Roche Holding AG will work together with Alnylam Pharmaceuticals Inc. on a potential treatment for high blood pressure in a deal worth as much as $2.8 billion, expanding the Swiss company’s footprint beyond the cancer therapies that long anchored its business.
Roche will pay Alnylam $310 million in cash upfront, together with development, regulatory and sales milestones, the companies said in statements on Monday. If they’re successful in bringing the drug to market, they’ll sell it together in the US while Roche gets exclusive rights in the rest of the world.
Pressure is growing on Roche to deliver results from its pipeline of experimental drugs after high-profile failures last year in both cancer and Alzheimer’s disease. The company has reshaped its portfolio amid biosimilar competition for its trio of blockbuster cancer medicines.

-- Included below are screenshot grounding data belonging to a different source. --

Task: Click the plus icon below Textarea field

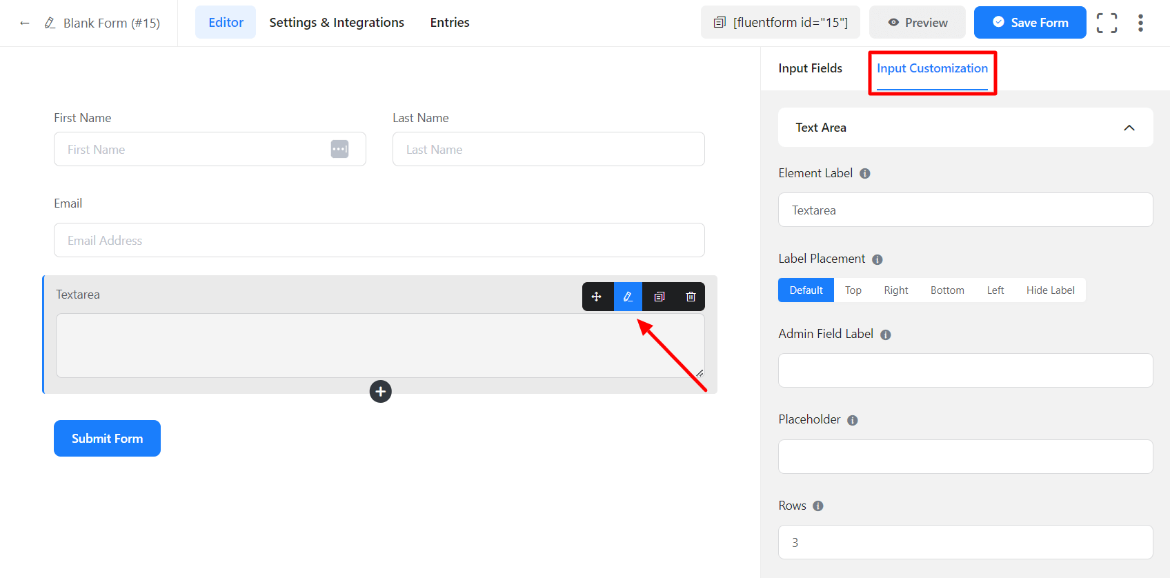Action: (380, 392)
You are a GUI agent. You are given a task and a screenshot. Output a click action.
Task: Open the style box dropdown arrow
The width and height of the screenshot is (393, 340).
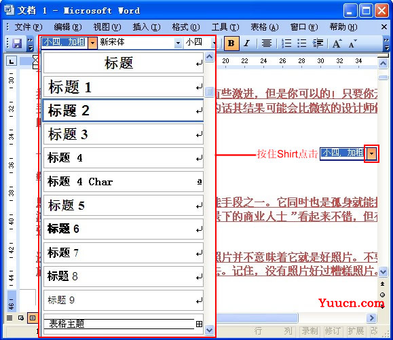click(x=92, y=43)
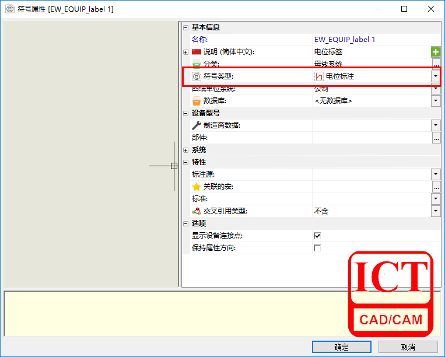This screenshot has width=445, height=357.
Task: Uncheck 显示设备连接点 checkbox
Action: (x=317, y=236)
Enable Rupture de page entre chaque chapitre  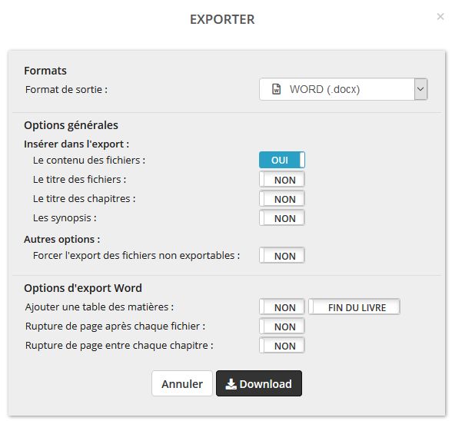(282, 346)
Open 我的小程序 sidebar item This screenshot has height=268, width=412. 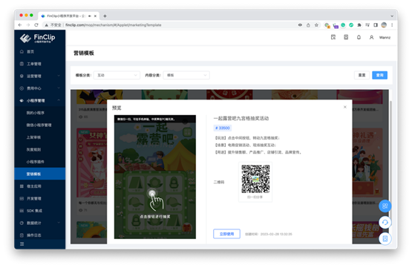tap(40, 113)
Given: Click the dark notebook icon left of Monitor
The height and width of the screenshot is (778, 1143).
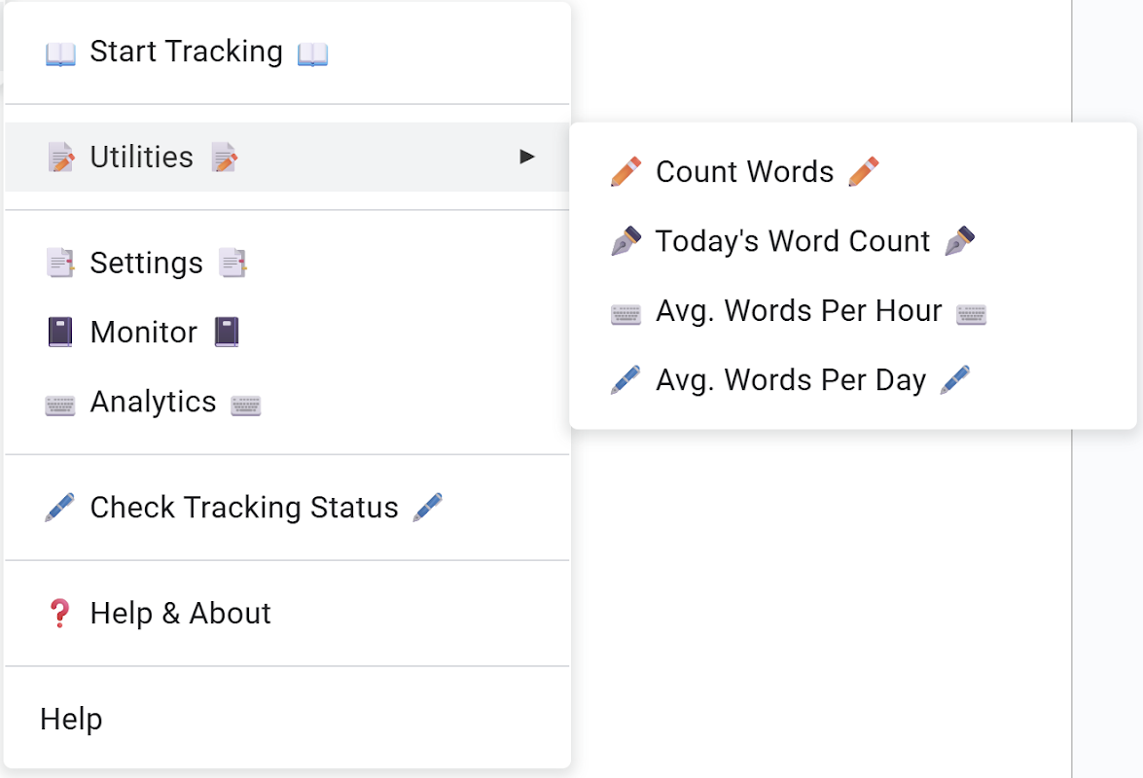Looking at the screenshot, I should pyautogui.click(x=60, y=333).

“We do believe that it has best in disease potential in a very large market,” Teresa Graham, Roche’s pharmaceuticals chief, said of the Alnylam drug, zilebesiran.
Given as an injection, it uses RNAi technology to block production of angiotensinogen, a protein that plays a key role in raising blood pressure, in the liver. It’s in mid-stage human trials after delivering promising results in an early study, published last week in the New England Journal of Medicine. Almost half of patients with high blood pressure aren’t able to lower it to target levels using existing medicines, according to the journal.
In the early-stage study, the experimental shot’s effects lingered over 24 weeks, meaning the drug could potentially be given about every six months.
Roche expects readouts from two mid-stage trials of zilebesiran by early next year and plans to start a third mid-stage trial, Graham said. The company would make a decision about a late-stage clinical program at that point, she said, but anticipates that a large study to determine whether the drug can not only lower blood pressure but improve outcomes for patients would probably be needed.
Roche shares rose as much as 0.8% on Monday. Investors are waiting for final results from Roche’s experimental lung cancer drug tiragolumab, Oddo analysts said in a note, adding that they expected the company to add to its experimental pipeline more in cancer than in cardiovascular disease.